From the line containing "Task: Click the Thank You Page checkmark icon" to the final line of the entries, copy each line exactly. Pictures stay out.

• • • • • • •

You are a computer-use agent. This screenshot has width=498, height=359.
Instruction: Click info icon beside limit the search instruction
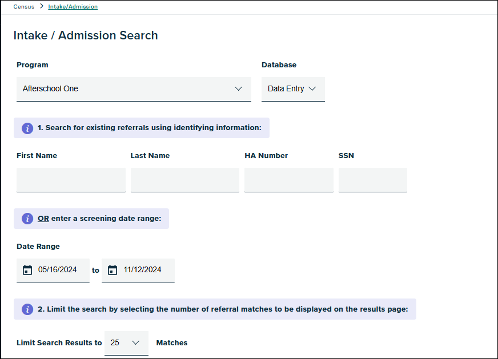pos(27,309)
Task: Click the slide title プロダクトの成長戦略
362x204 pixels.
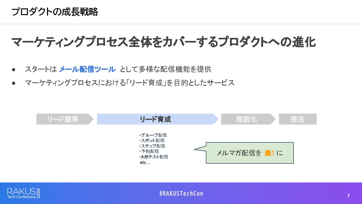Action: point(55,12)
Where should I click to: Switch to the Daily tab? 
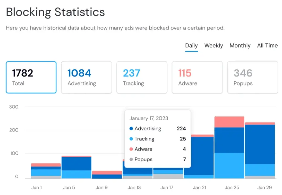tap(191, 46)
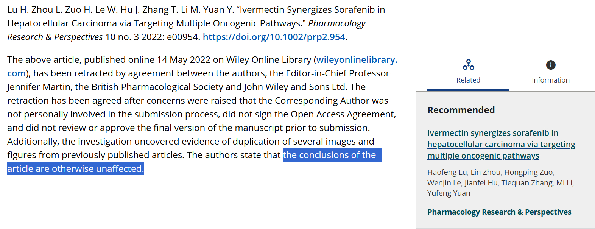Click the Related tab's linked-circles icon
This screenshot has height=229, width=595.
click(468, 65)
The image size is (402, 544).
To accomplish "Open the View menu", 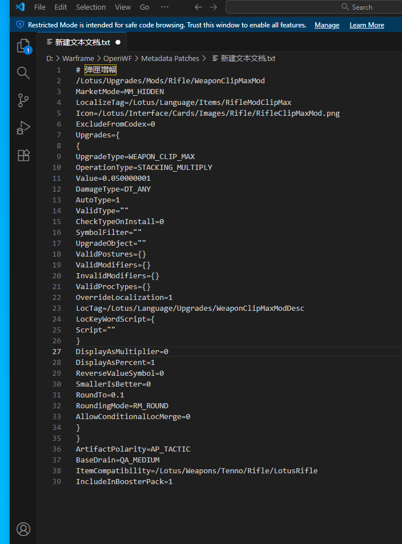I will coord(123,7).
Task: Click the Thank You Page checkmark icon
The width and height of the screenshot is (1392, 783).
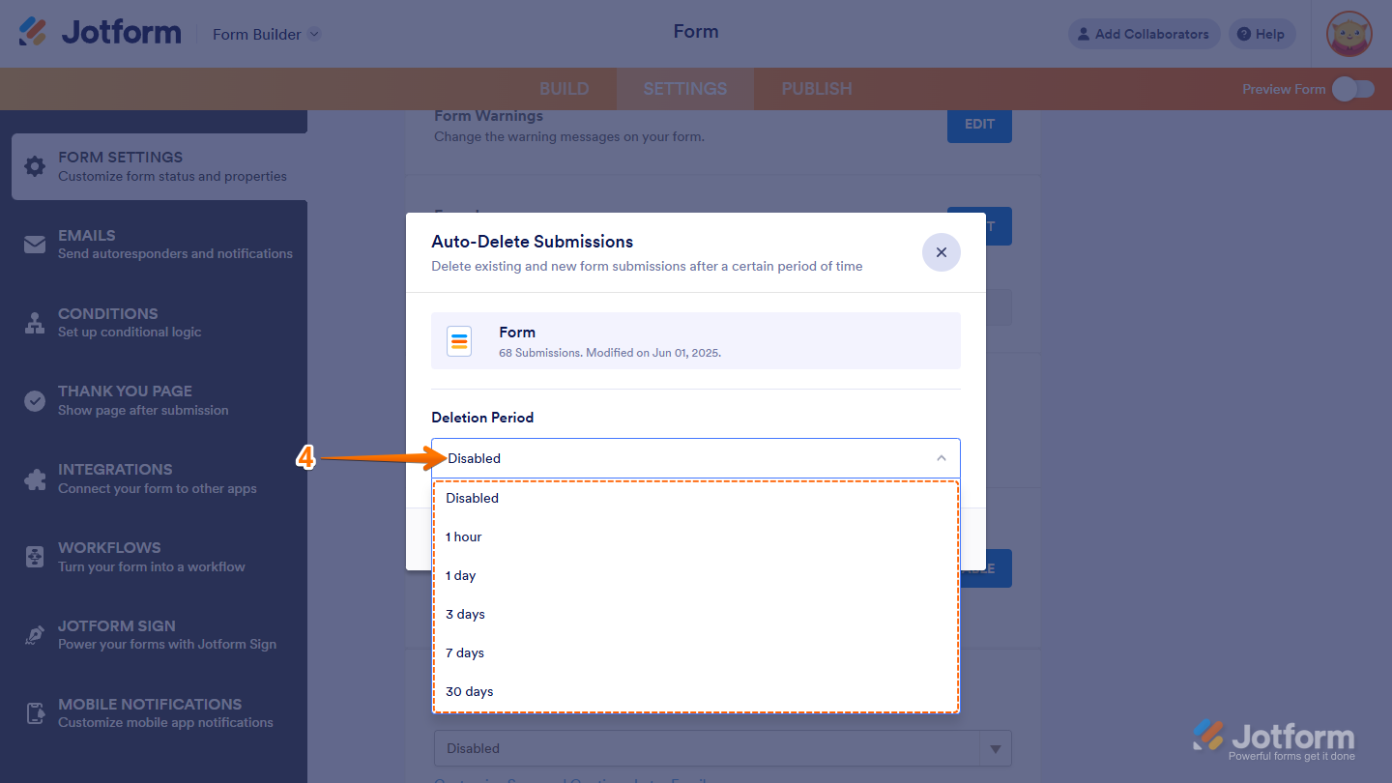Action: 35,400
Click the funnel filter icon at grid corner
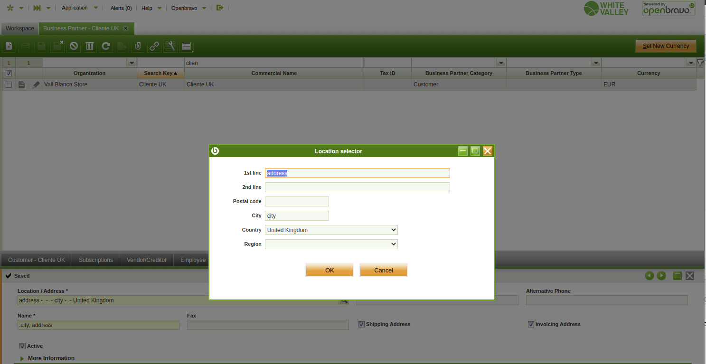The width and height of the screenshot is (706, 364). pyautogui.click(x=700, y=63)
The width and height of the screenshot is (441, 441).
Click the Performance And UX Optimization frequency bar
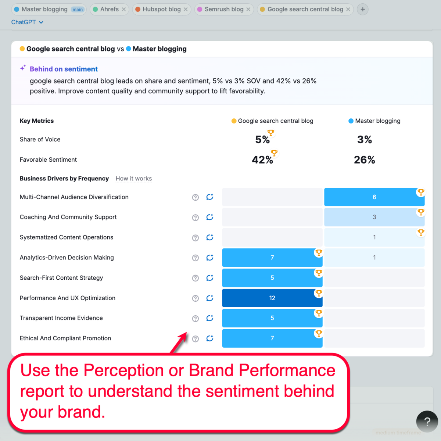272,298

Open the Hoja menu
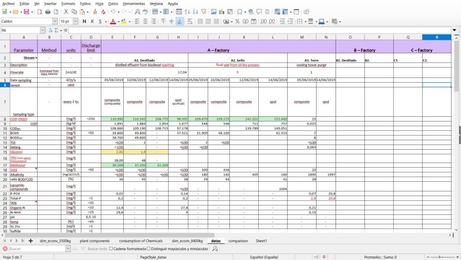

• • • • • • •

Solution —
Task: Click the Thank You Page checkmark icon
The width and height of the screenshot is (1392, 783).
Action: 35,400
Click the funnel filter icon at grid corner
The width and height of the screenshot is (706, 364). pyautogui.click(x=700, y=63)
The width and height of the screenshot is (441, 441).
Click the Performance And UX Optimization frequency bar
272,298

Open the Hoja menu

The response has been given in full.